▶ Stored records
########

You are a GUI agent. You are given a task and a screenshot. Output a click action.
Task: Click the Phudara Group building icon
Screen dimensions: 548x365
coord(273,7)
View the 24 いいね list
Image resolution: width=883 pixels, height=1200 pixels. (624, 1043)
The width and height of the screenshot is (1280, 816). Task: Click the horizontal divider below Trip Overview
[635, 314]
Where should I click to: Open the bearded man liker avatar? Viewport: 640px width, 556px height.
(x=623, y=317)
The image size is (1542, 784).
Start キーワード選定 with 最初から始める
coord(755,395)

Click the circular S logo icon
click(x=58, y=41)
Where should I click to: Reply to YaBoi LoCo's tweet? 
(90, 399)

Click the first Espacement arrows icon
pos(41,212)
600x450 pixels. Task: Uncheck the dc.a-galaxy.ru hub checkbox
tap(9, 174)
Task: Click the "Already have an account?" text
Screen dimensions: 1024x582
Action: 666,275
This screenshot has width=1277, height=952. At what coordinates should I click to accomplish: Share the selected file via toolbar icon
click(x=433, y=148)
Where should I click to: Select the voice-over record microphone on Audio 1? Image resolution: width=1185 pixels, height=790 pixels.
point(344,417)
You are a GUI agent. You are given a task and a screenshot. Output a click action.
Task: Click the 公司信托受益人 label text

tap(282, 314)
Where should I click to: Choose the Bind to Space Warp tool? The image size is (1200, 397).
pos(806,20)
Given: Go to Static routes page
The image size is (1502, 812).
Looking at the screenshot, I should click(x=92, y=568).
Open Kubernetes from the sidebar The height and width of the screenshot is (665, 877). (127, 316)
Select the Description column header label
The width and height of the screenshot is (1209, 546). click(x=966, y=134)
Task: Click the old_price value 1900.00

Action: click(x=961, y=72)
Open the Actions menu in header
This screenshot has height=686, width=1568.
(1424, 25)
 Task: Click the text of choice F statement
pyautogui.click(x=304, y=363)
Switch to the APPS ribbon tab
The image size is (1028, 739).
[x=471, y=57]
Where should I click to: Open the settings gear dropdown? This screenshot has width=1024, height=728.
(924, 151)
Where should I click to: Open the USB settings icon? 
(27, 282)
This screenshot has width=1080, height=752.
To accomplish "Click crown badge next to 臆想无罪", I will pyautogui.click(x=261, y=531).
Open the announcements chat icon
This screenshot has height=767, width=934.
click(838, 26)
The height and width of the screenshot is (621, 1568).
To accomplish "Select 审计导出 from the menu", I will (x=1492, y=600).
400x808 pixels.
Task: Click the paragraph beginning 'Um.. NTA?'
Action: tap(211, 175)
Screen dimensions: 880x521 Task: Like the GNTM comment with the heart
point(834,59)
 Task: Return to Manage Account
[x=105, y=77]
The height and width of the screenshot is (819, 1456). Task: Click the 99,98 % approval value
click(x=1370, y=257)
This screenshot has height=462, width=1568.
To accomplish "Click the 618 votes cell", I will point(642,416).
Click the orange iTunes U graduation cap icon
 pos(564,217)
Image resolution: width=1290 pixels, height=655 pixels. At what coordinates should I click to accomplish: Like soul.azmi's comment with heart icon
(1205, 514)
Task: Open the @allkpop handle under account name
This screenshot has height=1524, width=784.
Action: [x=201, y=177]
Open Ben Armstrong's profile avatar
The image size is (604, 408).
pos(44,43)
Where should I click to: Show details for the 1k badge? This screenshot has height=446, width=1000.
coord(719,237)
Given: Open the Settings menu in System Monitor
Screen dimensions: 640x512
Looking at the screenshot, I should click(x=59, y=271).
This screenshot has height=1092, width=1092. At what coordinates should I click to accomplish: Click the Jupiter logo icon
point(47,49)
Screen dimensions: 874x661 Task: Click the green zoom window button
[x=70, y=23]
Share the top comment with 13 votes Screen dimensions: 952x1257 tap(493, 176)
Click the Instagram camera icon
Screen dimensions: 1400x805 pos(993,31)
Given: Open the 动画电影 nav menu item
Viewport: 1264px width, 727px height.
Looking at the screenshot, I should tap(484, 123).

########

▶ What is required
Transcribe each of the records above exactly.

▶ Final answer
You are a GUI agent. You are given a task and a screenshot. Output a click action.
Task: Click the Phudara Group building icon
Screen dimensions: 548x365
coord(273,7)
View the 24 いいね list
Image resolution: width=883 pixels, height=1200 pixels. (624, 1043)
The width and height of the screenshot is (1280, 816). Task: Click the horizontal divider below Trip Overview
[635, 314]
Where should I click to: Open the bearded man liker avatar? Viewport: 640px width, 556px height.
(x=623, y=317)
The image size is (1542, 784).
Start キーワード選定 with 最初から始める
coord(755,395)

Click the circular S logo icon
click(x=58, y=41)
Where should I click to: Reply to YaBoi LoCo's tweet? 
(90, 399)

Click the first Espacement arrows icon
pos(41,212)
600x450 pixels. Task: Uncheck the dc.a-galaxy.ru hub checkbox
tap(9, 174)
Task: Click the "Already have an account?" text
Screen dimensions: 1024x582
Action: 666,275
This screenshot has width=1277, height=952. At what coordinates should I click to accomplish: Share the selected file via toolbar icon
click(x=433, y=148)
Where should I click to: Select the voice-over record microphone on Audio 1? Image resolution: width=1185 pixels, height=790 pixels.
point(344,417)
You are a GUI agent. You are given a task and a screenshot. Output a click action.
Task: Click the 公司信托受益人 label text

tap(282, 314)
Where should I click to: Choose the Bind to Space Warp tool? The image size is (1200, 397).
pos(806,20)
Given: Go to Static routes page
The image size is (1502, 812).
Looking at the screenshot, I should click(x=92, y=568).
Open Kubernetes from the sidebar The height and width of the screenshot is (665, 877). (127, 316)
Select the Description column header label
The width and height of the screenshot is (1209, 546). click(x=966, y=134)
Task: Click the old_price value 1900.00

Action: click(x=961, y=72)
Open the Actions menu in header
This screenshot has height=686, width=1568.
(1424, 25)
 Task: Click the text of choice F statement
pyautogui.click(x=304, y=363)
Switch to the APPS ribbon tab
The image size is (1028, 739).
[x=471, y=57]
Where should I click to: Open the settings gear dropdown? This screenshot has width=1024, height=728.
(924, 151)
Where should I click to: Open the USB settings icon? 
(27, 282)
This screenshot has width=1080, height=752.
To accomplish "Click crown badge next to 臆想无罪", I will pyautogui.click(x=261, y=531).
Open the announcements chat icon
This screenshot has height=767, width=934.
click(838, 26)
The height and width of the screenshot is (621, 1568).
To accomplish "Select 审计导出 from the menu", I will (x=1492, y=600).
400x808 pixels.
Task: Click the paragraph beginning 'Um.. NTA?'
Action: tap(211, 175)
Screen dimensions: 880x521 Task: Like the GNTM comment with the heart
point(834,59)
 Task: Return to Manage Account
[x=105, y=77]
The height and width of the screenshot is (819, 1456). Task: Click the 99,98 % approval value
click(x=1370, y=257)
This screenshot has height=462, width=1568.
To accomplish "Click the 618 votes cell", I will point(642,416).
Click the orange iTunes U graduation cap icon
 pos(564,217)
Image resolution: width=1290 pixels, height=655 pixels. At what coordinates should I click to accomplish: Like soul.azmi's comment with heart icon
(1205, 514)
Task: Open the @allkpop handle under account name
This screenshot has height=1524, width=784.
Action: [x=201, y=177]
Open Ben Armstrong's profile avatar
The image size is (604, 408).
pos(44,43)
Where should I click to: Show details for the 1k badge? This screenshot has height=446, width=1000.
coord(719,237)
Given: Open the Settings menu in System Monitor
Screen dimensions: 640x512
Looking at the screenshot, I should click(x=59, y=271).
This screenshot has height=1092, width=1092. At what coordinates should I click to accomplish: Click the Jupiter logo icon
point(47,49)
Screen dimensions: 874x661 Task: Click the green zoom window button
[x=70, y=23]
Share the top comment with 13 votes Screen dimensions: 952x1257 tap(493, 176)
Click the Instagram camera icon
Screen dimensions: 1400x805 pos(993,31)
Given: Open the 动画电影 nav menu item
Viewport: 1264px width, 727px height.
Looking at the screenshot, I should tap(484, 123).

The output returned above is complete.